━━━ Reading text ━━━
Another surgical option for patients with intractable GERD after failed antireflux surgery is esophagectomy. However, that operation has a mortality of 5% in expert hands, compared with the 0% mortality seen in this study, the cardiothoracic surgeon added.

Obesity is an important risk factor for GERD. With the worsening obesity epidemic, Dr. Awais and colleagues are seeing increasing referrals for failed antireflux operations. Indeed, they received 183 such referrals during 2000–2005. Most of these patients underwent redo partial or complete fundoplication. But 25, including 11 with two or more prior Nissen fundoplications, underwent Roux-en-Y gastric bypass (RNY).

Three-quarters of RNY recipients were obese or morbidly obese. All had severe GERD symptoms involving heartburn, regurgitation, dysphagia, and/or reflux-associated pulmonary symptoms.
━━━
> **Problem to solve**:
Translate this sentence from the GERD passage into Spanish: "Obesity is an important risk factor for GERD." The data that come next are unrelated to the GERD passage.
━━━ Data section ━━━
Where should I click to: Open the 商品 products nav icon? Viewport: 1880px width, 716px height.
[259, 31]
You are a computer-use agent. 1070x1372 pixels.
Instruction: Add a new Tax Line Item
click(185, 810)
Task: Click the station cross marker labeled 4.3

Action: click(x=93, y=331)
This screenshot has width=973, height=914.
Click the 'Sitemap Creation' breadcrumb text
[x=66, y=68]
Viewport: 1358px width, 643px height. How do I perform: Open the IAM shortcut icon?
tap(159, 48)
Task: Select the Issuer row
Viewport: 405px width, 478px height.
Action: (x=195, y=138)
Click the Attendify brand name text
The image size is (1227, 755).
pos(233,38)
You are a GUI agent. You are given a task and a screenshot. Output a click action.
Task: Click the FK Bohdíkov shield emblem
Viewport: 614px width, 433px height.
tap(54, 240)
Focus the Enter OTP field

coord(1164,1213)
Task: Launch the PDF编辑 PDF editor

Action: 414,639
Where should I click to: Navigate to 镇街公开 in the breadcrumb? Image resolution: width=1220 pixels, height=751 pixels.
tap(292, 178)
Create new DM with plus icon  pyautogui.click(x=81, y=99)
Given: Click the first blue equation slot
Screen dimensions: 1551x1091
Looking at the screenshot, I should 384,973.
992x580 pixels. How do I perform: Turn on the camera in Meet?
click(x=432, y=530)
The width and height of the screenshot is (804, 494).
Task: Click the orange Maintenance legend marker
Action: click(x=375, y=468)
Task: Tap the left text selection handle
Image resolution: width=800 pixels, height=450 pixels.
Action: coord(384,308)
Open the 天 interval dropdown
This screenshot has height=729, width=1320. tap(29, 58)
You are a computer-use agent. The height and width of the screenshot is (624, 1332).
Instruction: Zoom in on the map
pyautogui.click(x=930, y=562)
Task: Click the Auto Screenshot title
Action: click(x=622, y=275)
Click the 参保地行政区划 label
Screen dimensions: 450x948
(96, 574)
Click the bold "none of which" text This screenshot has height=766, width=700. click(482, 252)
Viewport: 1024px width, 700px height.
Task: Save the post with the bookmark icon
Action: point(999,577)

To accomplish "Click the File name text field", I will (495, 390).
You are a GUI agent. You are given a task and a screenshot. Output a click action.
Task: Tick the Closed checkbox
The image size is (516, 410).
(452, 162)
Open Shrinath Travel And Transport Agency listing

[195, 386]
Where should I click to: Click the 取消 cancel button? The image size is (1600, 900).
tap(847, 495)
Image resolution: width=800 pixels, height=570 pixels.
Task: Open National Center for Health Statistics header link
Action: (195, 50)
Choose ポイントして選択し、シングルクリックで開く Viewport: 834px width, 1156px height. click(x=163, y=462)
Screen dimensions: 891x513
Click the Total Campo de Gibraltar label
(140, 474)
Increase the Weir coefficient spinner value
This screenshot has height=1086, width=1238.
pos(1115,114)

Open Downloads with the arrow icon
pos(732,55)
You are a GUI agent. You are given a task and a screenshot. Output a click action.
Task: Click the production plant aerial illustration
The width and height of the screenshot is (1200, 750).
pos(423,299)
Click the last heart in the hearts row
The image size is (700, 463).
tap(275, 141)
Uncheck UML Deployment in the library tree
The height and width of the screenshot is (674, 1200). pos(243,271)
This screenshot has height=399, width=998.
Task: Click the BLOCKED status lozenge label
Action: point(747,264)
━━━
> **Task answer**:
La obesidad es un factor de riesgo importante para la ERGE.